_TEXT PROVIDED_
From Casetext: Smarter Legal Research

In re Feldman

New York Surrogate Court
Nov 20, 2023
81 Misc. 3d 1238 (N.Y. Surr. Ct. 2023)

Opinion

File No. 2020-3391/B

11-20-2023

In the MATTER OF the Accounting by Jaimie FELDMAN, as the Voluntary Administrator of the Estate of Ira R. Feldman, Deceased.


Decedent died at age 71 on August 8, 2020. He was divorced, and was survived by four children. His Will, dated July 21, 2020, left everything to his daughter, Jaimie Feldman [hereafter, Jaimie], who was also nominated as executor of his estate.

Jaimie became voluntary administrator of decedent's estate on October 2, 2020, her petition listing approximately $20,000 in personal property assets. By petition verified April 2, 2022, the Meridia Community Federal Credit Union [hereafter, the Credit Union], which had filed four separate claims against the estate for monies allegedly owed to it by decedent, sought to compel an accounting from Jaimie. That accounting, together with a petition for judicial settlement, was filed on October 7, 2022.

_EXERCISE INSTRUCTIONS_
Summarize the court opinion above in two sentences.

_SOURCE EXCERPT_

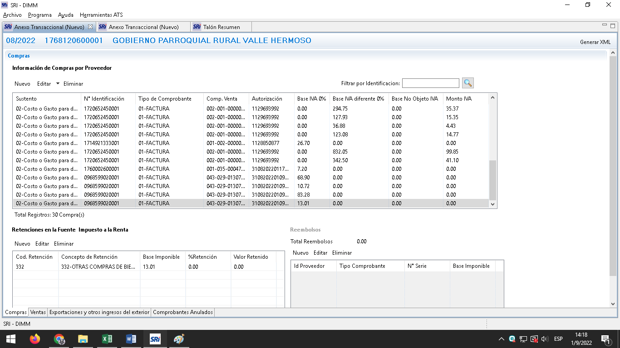Close the first Anexo Transaccional tab
This screenshot has height=348, width=620.
(90, 27)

_TASK OUTPUT_
Ira R. Feldman died at 71 on August 8, 2020, and his Will, dated July 21, 2020, left everything to his daughter Jaimie, who became voluntary administrator of his estate on October 2, 2020, listing about $20,000 in personal property. The Meridia Community Federal Credit Union, which had filed four claims against the estate, petitioned in April 2022 to compel an accounting, and Jaimie filed that accounting with a petition for judicial settlement on October 7, 2022.